INSTRUCTIONS:
**a.** In the commentary on media coverage of Ed Miliband, what position is Miliband said to hold?
**b.** List every trait of Ed Miliband that, according to the commentary on media coverage of him, the media focus on.
··· EXCERPT
Azeem Ibrahim:

Comment: Miliband criticism shows how cosmetic we have become

Comment: Miliband criticism shows how cosmetic we have become

Ed Miliband is presenting the public with a cogent assessment of economic malaise. Too bad we're just talking about his looks.

By Azeem Ibrahim

I am not sure who to blame, the medium or the message. Perhaps it is the fault of television – constant, intrusive, hungry for anything to fill up the air time. Or it's the message from commentators, reporters and pundits who also have inches or minutes to fill and choose to fill them with trivia instead of information.

The media are spending an inordinate amount of time these days talking about Ed Miliband, leader of the opposition, a position of power and prestige and enormous importance to the preservation of the parliamentary system and democracy as we practice it. The trouble is they seem to be obsessed with his clothes, his hairstyle and his smile. Instead of thoughtful analysis of the finer points of the present economic situation, we are hearing snide digs about his voice or his way of delivering a speech.
······
··· INFORMATION PROVIDED
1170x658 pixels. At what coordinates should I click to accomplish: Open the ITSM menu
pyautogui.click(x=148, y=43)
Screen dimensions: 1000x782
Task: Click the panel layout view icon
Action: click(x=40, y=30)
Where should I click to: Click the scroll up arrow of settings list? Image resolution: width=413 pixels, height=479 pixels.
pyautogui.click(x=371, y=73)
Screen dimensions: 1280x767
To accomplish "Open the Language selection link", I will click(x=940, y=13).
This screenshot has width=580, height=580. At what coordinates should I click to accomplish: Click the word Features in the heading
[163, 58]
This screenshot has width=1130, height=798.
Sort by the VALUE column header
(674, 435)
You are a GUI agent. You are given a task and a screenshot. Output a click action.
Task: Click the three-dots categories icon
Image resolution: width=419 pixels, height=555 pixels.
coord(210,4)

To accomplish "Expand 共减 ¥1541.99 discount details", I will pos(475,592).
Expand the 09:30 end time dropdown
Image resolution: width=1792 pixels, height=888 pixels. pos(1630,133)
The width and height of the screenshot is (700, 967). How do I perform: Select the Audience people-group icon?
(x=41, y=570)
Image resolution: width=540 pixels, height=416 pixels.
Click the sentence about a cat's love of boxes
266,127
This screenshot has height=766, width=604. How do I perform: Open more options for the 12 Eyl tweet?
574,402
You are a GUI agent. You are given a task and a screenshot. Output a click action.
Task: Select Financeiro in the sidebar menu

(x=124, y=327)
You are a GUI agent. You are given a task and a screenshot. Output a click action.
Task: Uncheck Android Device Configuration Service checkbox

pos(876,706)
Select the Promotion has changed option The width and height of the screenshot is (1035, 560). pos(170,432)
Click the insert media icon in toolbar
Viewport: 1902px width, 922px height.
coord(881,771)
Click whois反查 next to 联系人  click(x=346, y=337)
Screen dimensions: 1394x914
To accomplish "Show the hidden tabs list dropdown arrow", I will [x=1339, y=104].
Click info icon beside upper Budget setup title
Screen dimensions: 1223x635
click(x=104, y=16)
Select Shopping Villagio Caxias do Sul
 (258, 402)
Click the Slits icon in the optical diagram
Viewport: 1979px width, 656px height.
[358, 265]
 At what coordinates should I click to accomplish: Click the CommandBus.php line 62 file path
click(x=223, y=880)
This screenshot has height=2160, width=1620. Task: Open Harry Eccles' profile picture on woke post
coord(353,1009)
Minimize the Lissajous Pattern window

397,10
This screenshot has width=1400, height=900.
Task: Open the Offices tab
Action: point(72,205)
······
EXPECTED RESPONSES:
**a.** Leader of the opposition.

**b.** His clothes, his hairstyle, his smile, his voice, and his way of delivering a speech.